Figure 6. Representation of the Transactivation and Binding Capacities of the RARs Used in the Present Study

The three synthetic retinoids are shown as α, BMS753; β, BMS641; and γ, BMS961. The phylogenetic relationships between the RARs have been schematized by a phylogenetic tree (the tunicate and amphioxus RARs have been polytomised, LampRAR is also polytomised with the vertebrate RARs). The putative position in the tree of the ancestral sequence is indicated by a dashed branch in red.


Is the RAR Ligand-Binding Specificity the Only Functional Characteristic That Changed following the Vertebrate-Specific Gene Duplications?

Just as mRARβ and AmphiRAR have similar ligand-binding selectivity, they also have similar expression patterns. In contrast, although mRARα and γ share some expression domains with RARβ, they are also expressed in other embryonic territories (forebrain and caudal regions). Thus, expression of amphioxus RAR is either repressed in the anterior and posterior parts of the embryo and this repression has been lost in vertebrate RARα and γ, or activation of these receptors in anterior and posterior tissues has been acquired during vertebrate evolution.

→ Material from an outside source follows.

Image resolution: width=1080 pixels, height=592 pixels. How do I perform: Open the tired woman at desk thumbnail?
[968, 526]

Moreover, we have shown that RA directly patterns the pharyngeal endoderm in amphioxus, an invertebrate that lacks neural crest [8,26]. In mammals a role of RA during development of the branchial region was long ascribed to defects in the migration of the neural crest cells. However, it has been demonstrated with isoform-specific retinoids and knockout mice that RA has a direct role on development of the branchial region in the mouse, and that this function is carried exclusively by RARβ and not RARα or γ [27]. This shows that RARβ has not only conserved the expression pattern and the ligand-binding selectivity of the ancestral RAR but also a central biological role during embryonic development.

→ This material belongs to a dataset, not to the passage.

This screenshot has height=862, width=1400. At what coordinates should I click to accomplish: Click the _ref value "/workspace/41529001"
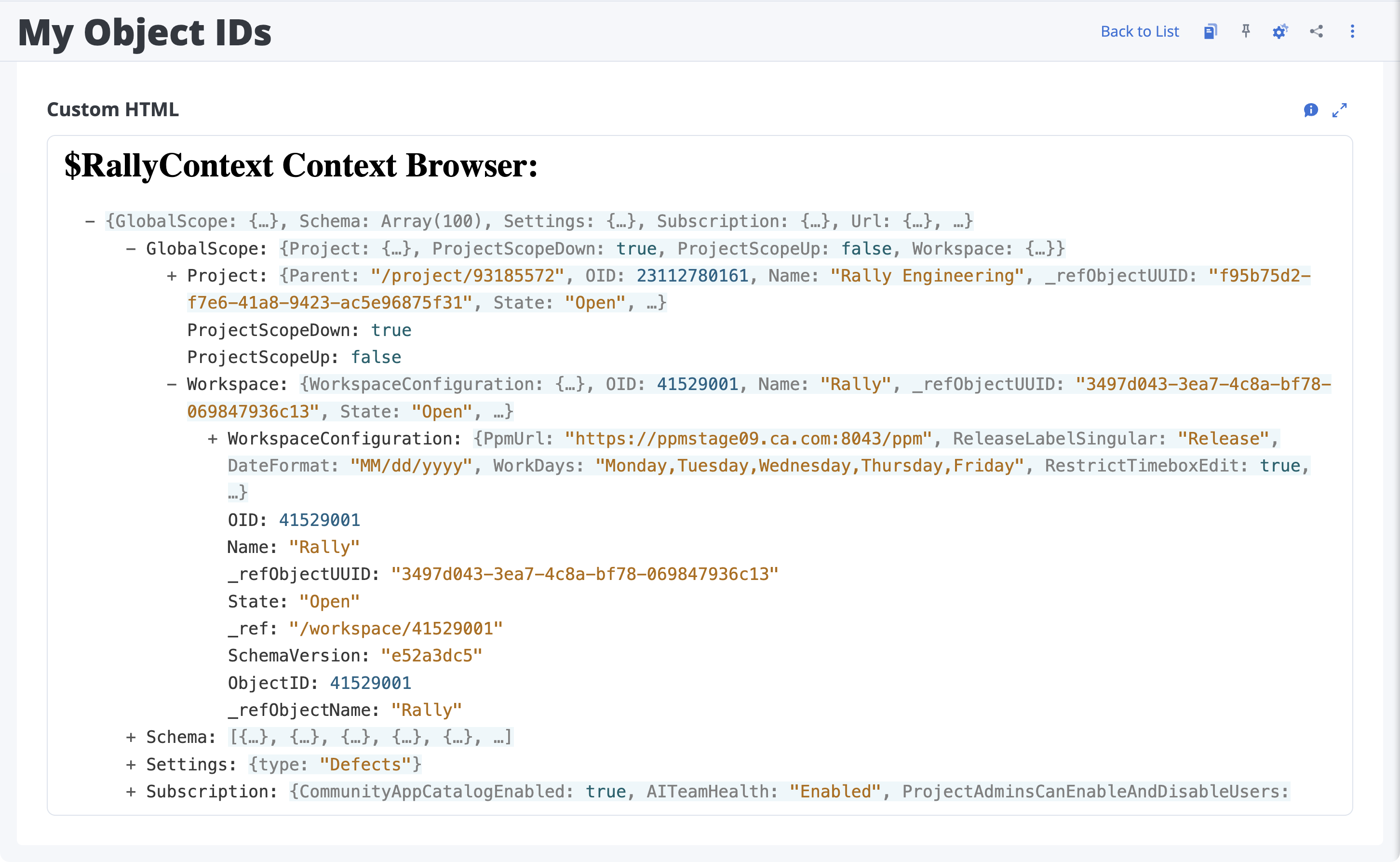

Taken together, these findings support a model in which an ancestral RAR containing an LBP close to that of mRARβ was expressed in the trunk region of the putative ancestral chordate. This ancestral RAR patterned the anterior-posterior axis of both the neuroectoderm and endoderm. Following vertebrate-specific gene duplications, neofunctionalization events generated new RAR functions. One vertebrate paralogue, RARβ, was constrained by natural selection and kept most of the ancestral functions, allowing the two other paralogues to take on new possible functions. Thus, RARα and γ gained new expression territories (forebrain and tail regions of the embryo) and, in parallel, they also diverged in their LBP structure.

Although it has been shown that oxidative derivatives of RA (i.e., degradation products) are not in vivo ligands of RARs [19], the evolutionary scenario presented here leaves open the possibility that vertebrate RARs could bind different ligands in vivo since their LBPs also evolved by neofunctionalization. Research of possible natural ligands with different affinities for each vertebrate RAR paralogue should address this question in the future.

Materials and Methods

Phylogenetic analysis and ancestral sequence estimation.

The RAR LBDs used are presented in Table 1. Amino acid sequences of chordate RARs were aligned using the CLUSTAL W program [28] and manually corrected with SEAVIEW [29]. Phylogenetic trees were inferred by maximum likelihood as implemented in PhyML [30] with the JTT+γ model. The 245 complete sites (no gap, no X) were used. Robustness was assessed by bootstrap analysis (1,000 repetitions) [31].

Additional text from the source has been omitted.